Submission of a protocol to committees other than the IRB
is the responsibility of the investigator.
A chart briefly describing the deadlines and guidelines of some of the other relevant committees is given in the IRB Forms.
A protocol may be submitted for initial IRB review without the approval of these committees, however, in the case that approval is needed for use of radiation or for use of biohazardous agents such as viral vectors, final IRB approval to begin the study will not be given until documentation of the appropriate committees' approval (e.g. Radiation Safety Committee of the study site, Radioactive Drug Research Committee or Biohazard Safety Committee) has been received by the IRB.
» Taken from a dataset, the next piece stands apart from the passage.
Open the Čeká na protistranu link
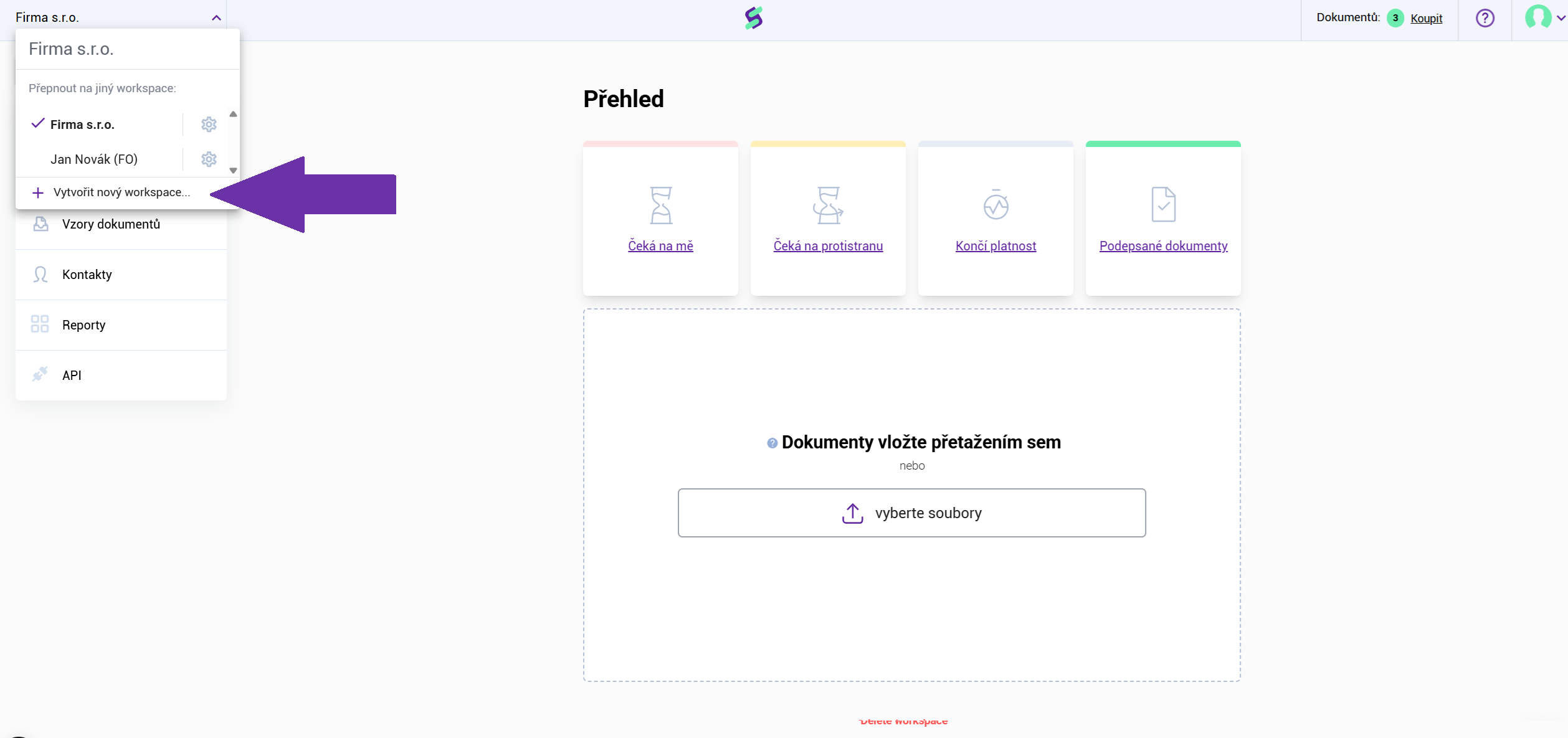This screenshot has width=1568, height=738. (828, 246)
Frequently, other committees will require the principal investigator to make changes in a protocol or consent documents after they have been approved by the IRB. When such changes are made, the investigator must submit the changes to the IRB for approval. While the protocols and consent documents may vary between the sites, all documents to be used at the various sites must be approved by the IRB. Initiation of a study without final IRB approval of all modifications constitutes a violation of Federal regulations and institutional policy.
APPROVAL BY OTHER IRBs
The approval of faculty, staff or students' research by another institution's IRB cannot substitute for the requirement to have the protocol reviewed by the appropriate UTHSCSA IRB. When the research involves a site that has its own IRB, evidence of formal approval by that institution's IRB or equivalent must be submitted to the UTHSCSA IRB before the study can begin. This applies to research being done across the street (Methodist Hospital, St. Luke's Baptist Hospital), across the state (MD Anderson, Rio Grande Valley) and outside of this country. When research is being done in other countries, evidence should be provided that the laws governing research in the respective country and institution are also being upheld.
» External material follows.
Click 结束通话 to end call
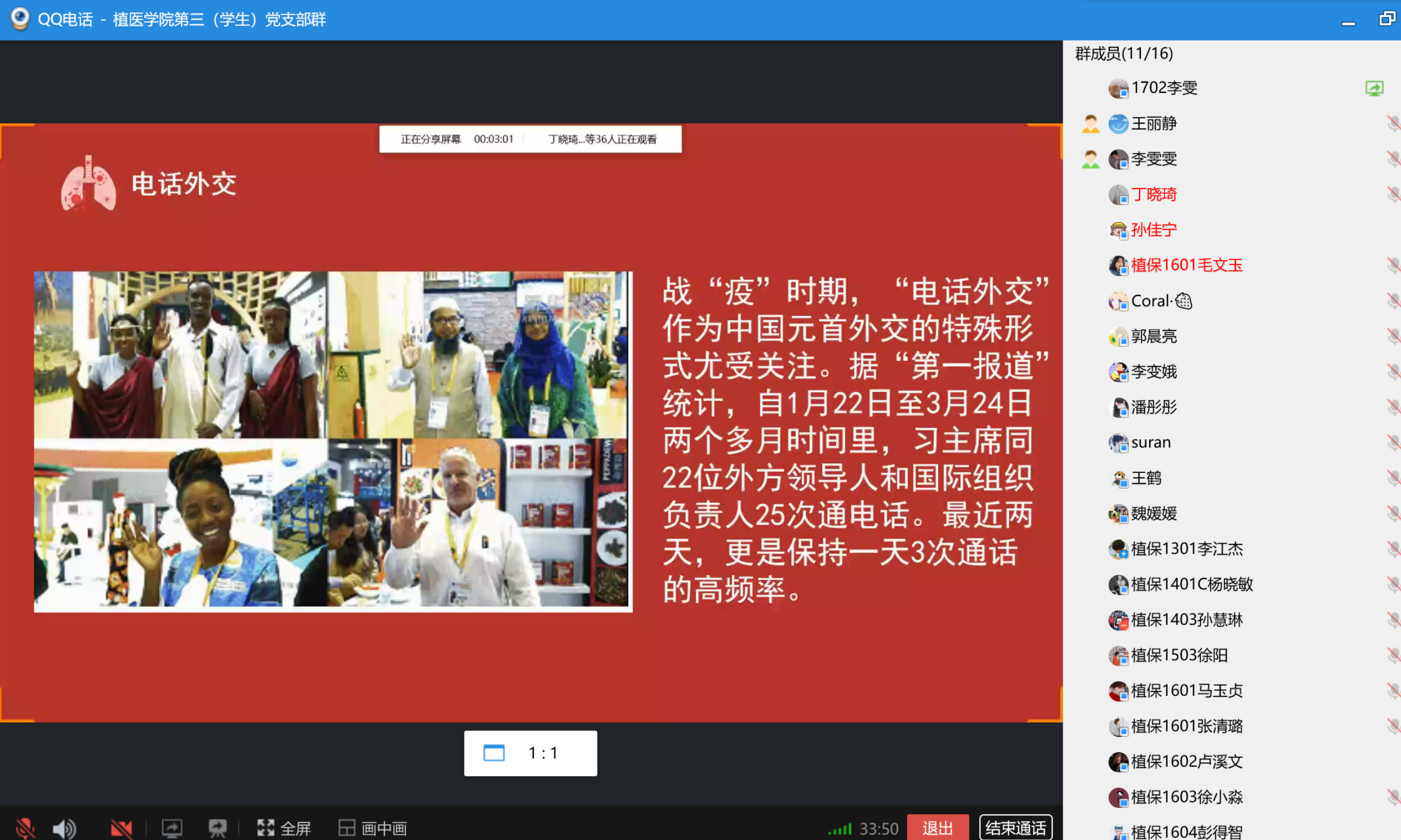Image resolution: width=1401 pixels, height=840 pixels. (1015, 828)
In addition to the above, an institution collaborating with UTHSCSA in federally funded research must have a Federalwide Assurance, if the nature of the collaboration is defined as being “engaged in research” according to OHRP’s definitions (http://www.hhs.gov/ohrp/policy/index.html#engagement) and the “draft” of the revised guidance is at http://www.hhs.gov/ohrp/requests/com120806.html.
When the study site institution has no IRB and desires to rely on the UTHSCSA IRB, an IRB Authorization Agreement (see the IRB Forms) must be signed by the institutional officials of both the collaborating institution and UTHSCSA. Consult the IRB staff for assistance.